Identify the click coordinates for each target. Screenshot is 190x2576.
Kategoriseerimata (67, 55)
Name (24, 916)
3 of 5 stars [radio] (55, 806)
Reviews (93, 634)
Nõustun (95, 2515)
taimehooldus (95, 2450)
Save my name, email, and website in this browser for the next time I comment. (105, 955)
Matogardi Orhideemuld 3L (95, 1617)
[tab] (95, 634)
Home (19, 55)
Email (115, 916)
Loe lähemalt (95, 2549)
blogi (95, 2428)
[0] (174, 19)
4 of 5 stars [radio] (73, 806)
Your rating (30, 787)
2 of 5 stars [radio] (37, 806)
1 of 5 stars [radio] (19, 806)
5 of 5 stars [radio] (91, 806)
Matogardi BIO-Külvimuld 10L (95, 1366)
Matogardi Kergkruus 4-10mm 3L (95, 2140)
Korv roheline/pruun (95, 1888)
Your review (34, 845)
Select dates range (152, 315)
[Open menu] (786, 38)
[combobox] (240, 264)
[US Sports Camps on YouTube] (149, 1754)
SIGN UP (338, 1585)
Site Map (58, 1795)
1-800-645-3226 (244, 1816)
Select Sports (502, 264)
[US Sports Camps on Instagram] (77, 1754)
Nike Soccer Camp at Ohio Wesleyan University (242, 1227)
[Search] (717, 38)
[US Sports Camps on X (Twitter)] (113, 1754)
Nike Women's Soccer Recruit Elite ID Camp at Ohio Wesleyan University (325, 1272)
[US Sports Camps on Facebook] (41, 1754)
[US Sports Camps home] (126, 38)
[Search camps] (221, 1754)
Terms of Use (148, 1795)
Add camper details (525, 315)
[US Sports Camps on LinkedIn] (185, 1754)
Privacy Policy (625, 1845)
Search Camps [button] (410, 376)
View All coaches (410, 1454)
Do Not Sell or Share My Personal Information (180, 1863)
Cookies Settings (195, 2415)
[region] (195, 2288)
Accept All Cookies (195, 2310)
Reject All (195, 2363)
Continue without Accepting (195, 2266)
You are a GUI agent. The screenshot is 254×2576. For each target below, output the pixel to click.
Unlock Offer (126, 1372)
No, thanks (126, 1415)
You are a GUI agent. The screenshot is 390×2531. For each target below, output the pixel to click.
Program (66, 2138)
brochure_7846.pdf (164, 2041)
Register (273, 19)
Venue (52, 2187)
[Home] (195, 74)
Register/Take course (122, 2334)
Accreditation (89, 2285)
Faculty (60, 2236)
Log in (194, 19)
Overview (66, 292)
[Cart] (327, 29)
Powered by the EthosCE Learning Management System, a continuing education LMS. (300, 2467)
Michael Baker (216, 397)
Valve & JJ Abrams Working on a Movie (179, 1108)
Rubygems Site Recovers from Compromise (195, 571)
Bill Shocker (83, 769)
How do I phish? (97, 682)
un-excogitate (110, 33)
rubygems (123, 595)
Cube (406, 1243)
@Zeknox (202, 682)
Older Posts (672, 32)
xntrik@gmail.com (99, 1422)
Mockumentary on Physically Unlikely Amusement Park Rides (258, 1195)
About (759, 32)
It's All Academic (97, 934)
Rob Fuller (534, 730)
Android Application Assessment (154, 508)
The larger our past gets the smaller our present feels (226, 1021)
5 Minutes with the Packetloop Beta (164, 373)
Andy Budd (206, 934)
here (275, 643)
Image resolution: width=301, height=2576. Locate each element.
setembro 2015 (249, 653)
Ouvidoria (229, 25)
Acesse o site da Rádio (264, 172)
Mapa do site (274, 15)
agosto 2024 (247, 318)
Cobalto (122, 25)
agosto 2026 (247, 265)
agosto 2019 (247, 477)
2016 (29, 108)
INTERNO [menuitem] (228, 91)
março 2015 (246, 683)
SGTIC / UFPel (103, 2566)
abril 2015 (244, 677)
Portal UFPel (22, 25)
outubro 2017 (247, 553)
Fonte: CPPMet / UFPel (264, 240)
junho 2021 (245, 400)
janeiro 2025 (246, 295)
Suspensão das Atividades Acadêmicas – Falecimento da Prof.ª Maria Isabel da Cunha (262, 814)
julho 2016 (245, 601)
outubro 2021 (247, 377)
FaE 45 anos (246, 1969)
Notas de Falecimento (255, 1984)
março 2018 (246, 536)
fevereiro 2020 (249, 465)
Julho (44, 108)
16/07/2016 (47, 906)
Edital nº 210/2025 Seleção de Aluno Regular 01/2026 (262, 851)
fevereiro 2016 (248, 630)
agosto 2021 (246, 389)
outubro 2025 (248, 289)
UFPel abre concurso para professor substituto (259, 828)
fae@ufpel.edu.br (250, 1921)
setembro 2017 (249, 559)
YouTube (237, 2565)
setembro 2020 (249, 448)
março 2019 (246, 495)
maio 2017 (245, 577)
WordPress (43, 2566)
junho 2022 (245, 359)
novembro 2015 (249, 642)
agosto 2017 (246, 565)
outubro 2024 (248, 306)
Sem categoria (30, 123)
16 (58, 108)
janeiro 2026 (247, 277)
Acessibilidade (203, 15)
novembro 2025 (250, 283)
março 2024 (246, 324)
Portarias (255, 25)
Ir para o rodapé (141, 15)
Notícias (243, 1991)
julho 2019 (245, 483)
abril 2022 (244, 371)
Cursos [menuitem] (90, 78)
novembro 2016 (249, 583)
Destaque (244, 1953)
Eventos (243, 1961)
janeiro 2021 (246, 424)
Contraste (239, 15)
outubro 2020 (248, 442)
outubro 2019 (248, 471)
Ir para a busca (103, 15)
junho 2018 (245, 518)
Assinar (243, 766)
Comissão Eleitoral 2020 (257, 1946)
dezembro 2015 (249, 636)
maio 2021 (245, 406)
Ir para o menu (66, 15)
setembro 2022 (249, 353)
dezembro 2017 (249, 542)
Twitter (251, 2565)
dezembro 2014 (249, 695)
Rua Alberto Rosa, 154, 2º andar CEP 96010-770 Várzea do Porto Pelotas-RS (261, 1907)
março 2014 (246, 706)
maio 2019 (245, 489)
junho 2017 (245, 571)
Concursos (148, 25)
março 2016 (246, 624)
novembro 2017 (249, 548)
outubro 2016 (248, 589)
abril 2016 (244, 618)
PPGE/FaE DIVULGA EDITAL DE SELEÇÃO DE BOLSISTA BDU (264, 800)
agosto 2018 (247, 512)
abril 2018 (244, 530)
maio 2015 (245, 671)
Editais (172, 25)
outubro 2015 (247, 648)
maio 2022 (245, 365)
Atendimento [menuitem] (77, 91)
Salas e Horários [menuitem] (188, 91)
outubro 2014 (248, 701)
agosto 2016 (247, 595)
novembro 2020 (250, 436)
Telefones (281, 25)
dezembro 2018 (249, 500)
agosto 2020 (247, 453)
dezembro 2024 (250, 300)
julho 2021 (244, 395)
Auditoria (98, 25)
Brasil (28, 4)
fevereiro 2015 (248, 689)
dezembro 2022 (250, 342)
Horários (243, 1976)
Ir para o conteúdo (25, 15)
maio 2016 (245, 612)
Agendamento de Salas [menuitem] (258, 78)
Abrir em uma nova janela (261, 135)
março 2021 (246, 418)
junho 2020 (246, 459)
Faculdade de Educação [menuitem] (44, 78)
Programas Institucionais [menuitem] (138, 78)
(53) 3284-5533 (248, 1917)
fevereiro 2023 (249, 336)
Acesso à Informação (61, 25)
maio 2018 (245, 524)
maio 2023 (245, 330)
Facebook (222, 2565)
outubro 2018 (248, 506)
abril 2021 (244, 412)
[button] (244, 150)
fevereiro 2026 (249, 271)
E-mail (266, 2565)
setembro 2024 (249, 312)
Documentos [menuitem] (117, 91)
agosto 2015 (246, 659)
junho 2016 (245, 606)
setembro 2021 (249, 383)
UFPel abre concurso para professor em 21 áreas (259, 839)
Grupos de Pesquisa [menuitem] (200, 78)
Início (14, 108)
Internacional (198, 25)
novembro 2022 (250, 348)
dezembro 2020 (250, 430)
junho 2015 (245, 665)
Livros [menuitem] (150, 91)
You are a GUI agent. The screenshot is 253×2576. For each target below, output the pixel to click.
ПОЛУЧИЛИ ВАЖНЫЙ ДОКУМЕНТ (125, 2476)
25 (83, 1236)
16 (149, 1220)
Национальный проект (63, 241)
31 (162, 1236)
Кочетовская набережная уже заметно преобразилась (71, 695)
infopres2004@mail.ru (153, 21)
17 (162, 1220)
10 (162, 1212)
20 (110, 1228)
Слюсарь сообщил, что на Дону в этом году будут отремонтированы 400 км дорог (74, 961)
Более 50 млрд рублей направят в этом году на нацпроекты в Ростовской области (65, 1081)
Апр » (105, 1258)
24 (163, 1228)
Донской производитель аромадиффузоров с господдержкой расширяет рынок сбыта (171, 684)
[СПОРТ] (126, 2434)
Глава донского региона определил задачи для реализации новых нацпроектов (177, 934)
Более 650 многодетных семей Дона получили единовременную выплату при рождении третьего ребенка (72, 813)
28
___
Problem details: Print, exactly as written, the first line of the records above and each line after it until the line with "View All coaches (410, 1454)", which is printed too.

Written answer:
Identify the click coordinates for each target. Screenshot is 190x2576.
Kategoriseerimata (67, 55)
Name (24, 916)
3 of 5 stars [radio] (55, 806)
Reviews (93, 634)
Nõustun (95, 2515)
taimehooldus (95, 2450)
Save my name, email, and website in this browser for the next time I comment. (105, 955)
Matogardi Orhideemuld 3L (95, 1617)
[tab] (95, 634)
Home (19, 55)
Email (115, 916)
Loe lähemalt (95, 2549)
blogi (95, 2428)
[0] (174, 19)
4 of 5 stars [radio] (73, 806)
Your rating (30, 787)
2 of 5 stars [radio] (37, 806)
1 of 5 stars [radio] (19, 806)
5 of 5 stars [radio] (91, 806)
Matogardi BIO-Külvimuld 10L (95, 1366)
Matogardi Kergkruus 4-10mm 3L (95, 2140)
Korv roheline/pruun (95, 1888)
Your review (34, 845)
Select dates range (152, 315)
[Open menu] (786, 38)
[combobox] (240, 264)
[US Sports Camps on YouTube] (149, 1754)
SIGN UP (338, 1585)
Site Map (58, 1795)
1-800-645-3226 (244, 1816)
Select Sports (502, 264)
[US Sports Camps on Instagram] (77, 1754)
Nike Soccer Camp at Ohio Wesleyan University (242, 1227)
[Search] (717, 38)
[US Sports Camps on X (Twitter)] (113, 1754)
Nike Women's Soccer Recruit Elite ID Camp at Ohio Wesleyan University (325, 1272)
[US Sports Camps on Facebook] (41, 1754)
[US Sports Camps home] (126, 38)
[Search camps] (221, 1754)
Terms of Use (148, 1795)
Add camper details (525, 315)
[US Sports Camps on LinkedIn] (185, 1754)
Privacy Policy (625, 1845)
Search Camps [button] (410, 376)
View All coaches (410, 1454)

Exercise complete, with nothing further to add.